Two small spheres of masses \(m_1\) and \(m_2\) are in motion along the same straight line. Show that their kinetic energy may be written in the form \[\frac{1}{2}Mu^2 + \frac{1}{2}\mu v^2,\] where \(M = m_1 + m_2\), \(\mu^{-1} = m_1^{-1} + m_2^{-1}\), and \(u\) is the velocity of their centre of gravity and \(v\) is the velocity of one sphere relative to the other. If the spheres subsequently collide and their coefficient of restitution is \(e\), find the loss of kinetic energy.
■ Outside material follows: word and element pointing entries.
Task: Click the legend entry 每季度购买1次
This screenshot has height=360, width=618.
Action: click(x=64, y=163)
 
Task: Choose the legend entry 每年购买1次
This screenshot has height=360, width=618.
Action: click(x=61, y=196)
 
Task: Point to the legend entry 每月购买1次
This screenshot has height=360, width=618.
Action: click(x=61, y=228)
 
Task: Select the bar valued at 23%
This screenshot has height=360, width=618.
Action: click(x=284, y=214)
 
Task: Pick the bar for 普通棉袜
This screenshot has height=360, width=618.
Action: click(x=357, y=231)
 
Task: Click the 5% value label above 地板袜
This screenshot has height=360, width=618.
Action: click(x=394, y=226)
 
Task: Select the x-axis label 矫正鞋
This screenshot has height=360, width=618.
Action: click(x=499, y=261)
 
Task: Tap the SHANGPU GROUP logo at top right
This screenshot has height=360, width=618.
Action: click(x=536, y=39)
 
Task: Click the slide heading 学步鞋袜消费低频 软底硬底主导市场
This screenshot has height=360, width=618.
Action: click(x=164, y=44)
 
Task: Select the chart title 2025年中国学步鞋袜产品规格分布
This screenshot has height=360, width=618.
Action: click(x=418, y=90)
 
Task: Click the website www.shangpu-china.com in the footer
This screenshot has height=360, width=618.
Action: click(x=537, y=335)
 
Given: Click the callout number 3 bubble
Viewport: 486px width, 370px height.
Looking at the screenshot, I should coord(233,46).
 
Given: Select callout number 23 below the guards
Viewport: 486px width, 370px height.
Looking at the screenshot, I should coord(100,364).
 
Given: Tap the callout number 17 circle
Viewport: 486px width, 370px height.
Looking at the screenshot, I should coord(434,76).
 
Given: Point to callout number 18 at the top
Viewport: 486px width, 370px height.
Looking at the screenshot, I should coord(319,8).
The point of suspension of a simple pendulum \(AB\) of length \(l\) is \(A\), and the point \(A\) is caused to move along a horizontal straight line \(OX\) in such a way that \(OA = x(t)\) at time \(t\). If \(\theta\) is the inclination of the pendulum to the vertical, and \(g\) the acceleration of gravity, obtain the appropriate equation of motion. If \(\frac{d^2x}{dt^2}\) is constant and equal to \(f\), show that the pendulum can remain at a constant inclination \(\alpha\) to the vertical given by \(\tan \alpha = f/g\), and find the period of small oscillations about this position.
A light string \(ACE\), whose mid-point is \(C\), passes through two small smooth rings \(B\) and \(D\) at the same level and distance \(2a\) apart. At the points \(A\), \(C\), \(E\) of the string are attached masses each equal to \(m\). Initially \(C\) is at rest at \(O\) (the middle point of \(BD\), \(B\) and \(D\) are hanging vertically, and the system is set free. If the total length of the string is \(4l\), show that \(C\) will come to rest when it has fallen a distance \(4a/3\). Find also the speed of \(C\) when it has fallen a distance \(3a/4\) below \(O\).
A uniform heavy rod \(AB\) of length \(2a\) is suspended in equilibrium by two light strings \(OA\), \(OB\) each of length \(2a\). If the string \(OB\) is suddenly cut, find the initial angular acceleration of the rod and the new initial tension in the string \(OA\).